Making good YouTube videos is expensive. You need proper lighting and sound equipment, as well as scripting and actors; it’s not unusual for some YouTube videos to ultimately cost as much as a television ad (although they are cheaper in theory, as you don’t pay for air time). At present, YouTube is the preferred platform for businesses that need to educate their customers on product use. For example, if your product is self-assembling furniture, you might want to use a YouTube video as both a tutorial, and a promotional tool. YouTube content is high risk, high reward: It’s possible that your $5,000 production will go viral and net you thousands of customers, or it’s possible you’ll just waste $5,000 and two to three weeks of work. Apart from production, scripting a video is a difficult skill set to acquire; you may need the help of a professional. You will also need video editing software such as Final Cut Pro, and the expertise to go with it. One other drawback to YouTube is that some users won’t click videos, such as when viewing your content at the office or on the train.
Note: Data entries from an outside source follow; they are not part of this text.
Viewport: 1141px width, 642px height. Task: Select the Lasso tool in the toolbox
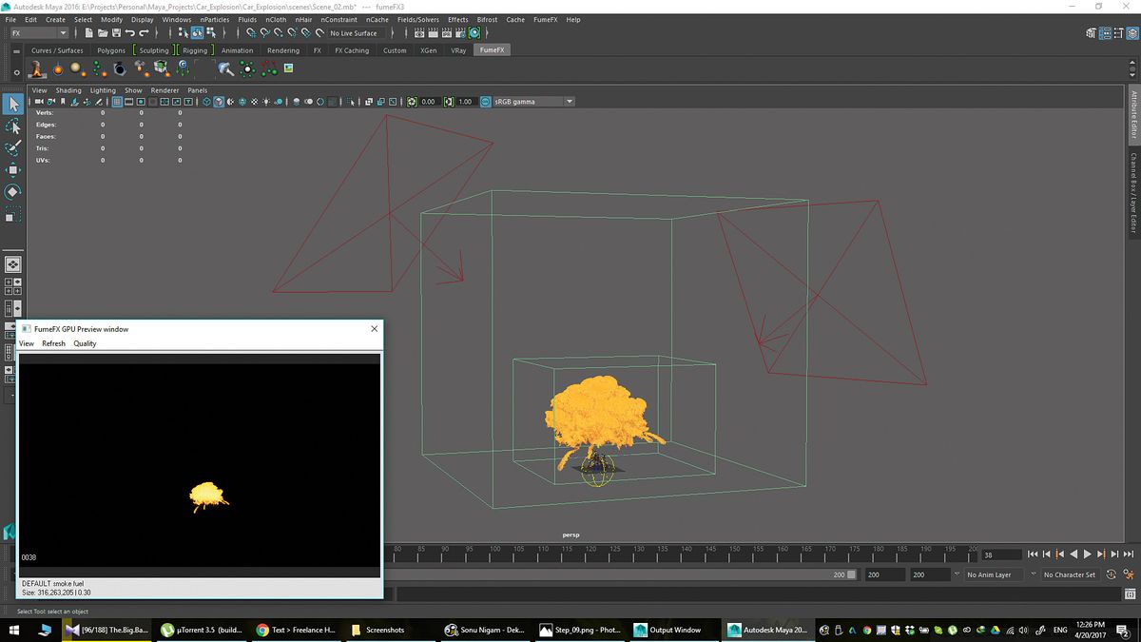click(x=13, y=127)
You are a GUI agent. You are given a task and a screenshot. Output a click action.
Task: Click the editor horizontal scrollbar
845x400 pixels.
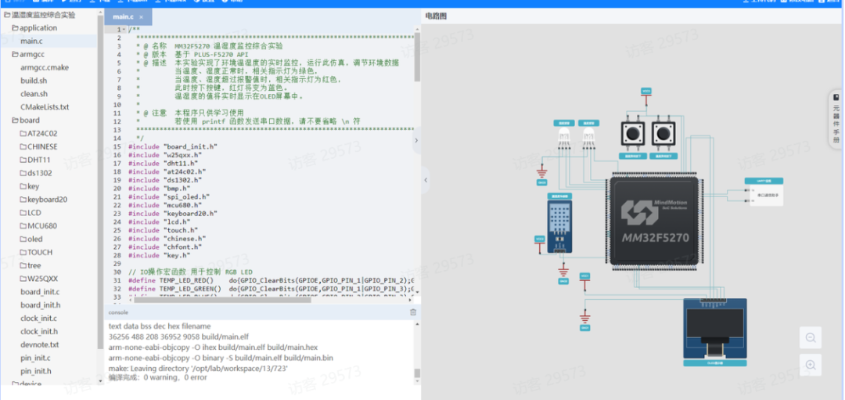235,299
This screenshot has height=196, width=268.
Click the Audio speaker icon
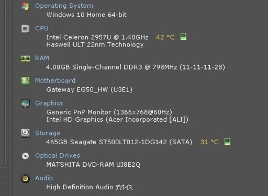tap(25, 178)
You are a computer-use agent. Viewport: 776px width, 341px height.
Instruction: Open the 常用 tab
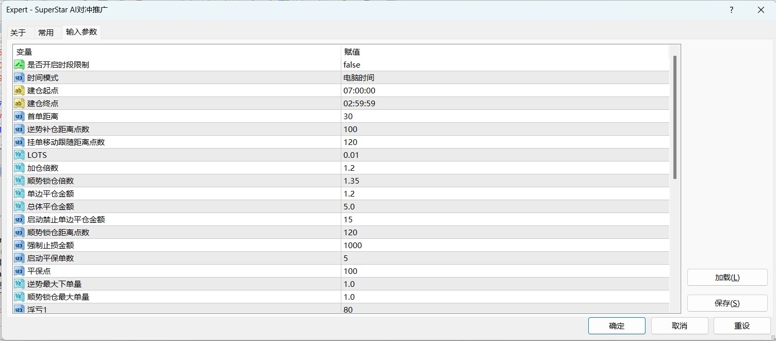tap(46, 33)
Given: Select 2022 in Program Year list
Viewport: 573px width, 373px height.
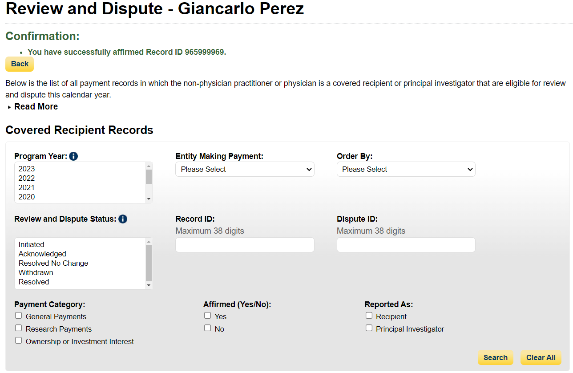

You may have to pair YouTube videos with other forms of content, such as by embedding a YouTube clip in an article.

 

Use if:

  • You have a sizeable enough budget for making videos.
  • You have a new product or service, which the market is unfamiliar with (it’s preferable to show these in action, rather than describing them in words)
  • You need to make tutorial videos on how to use your product or service, such as applying your line of cosmetics, or using your line of art supplies

 

  1. Instagram

Instagram is a photo and video sharing site, which is owned by Facebook. It has around 700 million active monthly users. As of 2016, the bulk of Instagram users (59 per cent) were aged between 18 and 29. In a recent Pew Research Centre survey 32 per cent of teenagers claimed Instagram to be the most important social media site. This means that alongside Twitter, Instagram is one of the most important social media platforms for engaging a young audience. About 38 per cent of all female internet users are estimated to use Instagram at some point, as opposed to 26 per cent of all male internet users (source: Omnicore). This makes Instagram ideal for targeting women, as it reaches nearly a third of the female Netizen population.

 

Pros

Regarding engagement (comments and responses), Instagram has 10 times the engagement of Facebook and Twitter. This makes Instagram ideal for companies that want fast, real-time responses to their products and services. Instagram is a visually heavy medium, which better suits some products than others. Food & beverage, cosmetics, interior design, apparel, and of course photography businesses tend to prefer Instagram as a showcase. Instagram is, again, an important engagement tool for the youth demographic.

 

Cons

Instagram is not suited to abstract, technical products, such as insurance or accountancy services. Making videos on Instagram has the same issues as YouTube – equipment, scripting, and use of time are all major factors. Another factor to note is the age demographic: Instagram users tend to be young, and on the look-out for things like models, dream vacation pictures, fast cars, and so forth. If your product is for an older crowd, you may not find it useful to spend time engaging this community for now (except for Food & Beverage, which is always relevant on Instagram).

 

Use if:

  • You run a Food & Beverage business. Pictures of food get significant attention on Instagram, and it is not almost mandatory to put up images of daily specials.
  • You have a tangible, rather than abstract product
  • You are marketing a lifestyle product, for a youth demographic

 

No time and no manpower? Here’s what to do next:

We hear you, going digital is a lot of work. No problem – contact one of our expert consultants at Synagie.com, and we’ll help you take the business online. We can handle everything from logistics to your payment portal, so you can stay focused on the major decisions.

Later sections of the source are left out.